Pourquoi y a-t-il trop de prescriptions en France ?
Depuis les années 1990, de nombreux travaux ont souligné le niveau élevé de la consommation de médicaments psychotropes des Français, en particulier des anxiolytiques et des hypnotiques. En 2009, la France était le deuxième pays européen consommateur d'anxiolytiques (derrière le Portugal) et d'hypnotiques (derrière la Suède). Environ sept millions de personnes auraient consommé des benzodiazépines anxiolytiques en 2014 dont 16% en traitement chronique (plusieurs années).
Les benzodiazépines sont efficaces lorsqu'elles sont prescrites pour de courtes durées. Ces médicaments sont délivrés uniquement sur ordonnance et la durée de prescription est pour la plupart d'entre eux, strictement encadrée : douze semaines pour les anxiolytiques et quatre semaines pour les hypnotiques. Mais selon l'Agence nationale de sécurité du médicament, le temps de traitement médian est de sept mois pour une benzodiazépine anxiolytique et hypnotique.

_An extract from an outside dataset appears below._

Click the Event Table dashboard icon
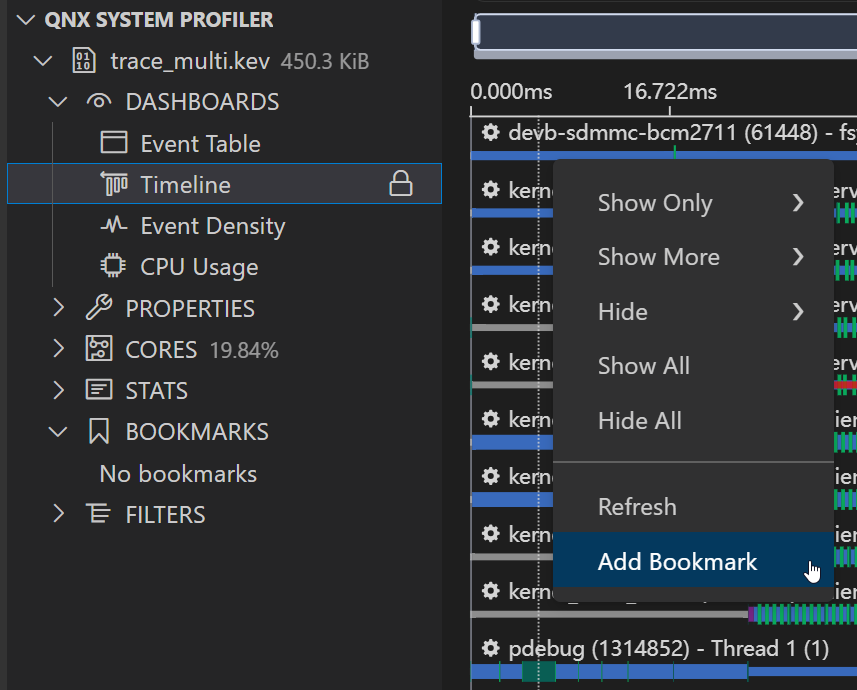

Les mésusages de ces médicaments sont fréquents. Ils seraient trop souvent et longtemps prescrits par les médecins généralistes qui réalisent près de 90% des prescriptions. Certains patients vont également voir plusieurs médecins, allongeant ainsi la durée de leur traitement. Il existe aussi des cas de fausses ordonnances.
Comment savoir si on est dépendant ?
Le principal problème lié au mauvais usage des benzodiazépines est la dépendance, aussi bien physique que psychique. La dépendance physique s'installe progressivement, nécessitant une augmentation de la dose pour ressentir un effet. Elle correspond à une accoutumance, c'est-à-dire que l'organisme s'habitue au médicament.
La dépendance psychique se traduit par un besoin impérieux de consommer. L'absence du médicament provoque un manque, un mal-être ou une anxiété qui pousse à consommer de nouveau pour soulager une souffrance ou retrouver un état plaisant. Cette dépendance comporte aussi une dimension comportementale. La consommation du médicament étant favorisée par les habitudes.
Comment se sevrer ?
Un tiers des utilisateurs chroniques de ces molécules développe un syndrome de sevrage. Il est fonction de la durée de consommation et rare avant quatre mois de traitement. Mais lorsque ces médicaments sont pris pendant plusieurs mois, il ne faut jamais les arrêter du jour au lendemain sans avis médical.
"Quelle que soit la stratégie choisie, avec ou sans prise en charge spécialisée, l'arrêt doit toujours être progressif, sur une durée de quelques semaines (quatre à dix semaines le plus souvent) à plusieurs mois (consommations de longue durée, posologies élevées)", préconise la Haute Autorité de Santé. L’objectif étant de minimiser les effets du sevrage.
Il est conseillé de se faire suivre par son médecin traitant qui programmera des consultations pour suivre les effets de cette réduction, lui permettant de repérer les symptômes liés à l'arrêt du traitement ou l'apparition de symptômes nouveaux.
Les signes pouvant apparaître sont des céphalées, des douleurs et des faiblesses musculaires, un rebond d'anxiété ou d'insomnie, des cauchemars. Les signes graves sont une confusion, changements d'humeur, dépression, désorientation, hallucinations, troubles de vigilance, convulsions. Ces troubles disparaissent en deux à six semaines mais peuvent parfois se prolonger sur plus de six mois avec des fluctuations d'intensité. Le médecin prévoit également un accompagnement psychologique de soutien chez certains patients (troubles anxieux, dépressifs ou facteurs de stress importants), lorsque l’arrêt est réalisé sur une période prolongée. Si plusieurs tentatives de sevrage ont échoué, il est également possible de se faire hospitaliser.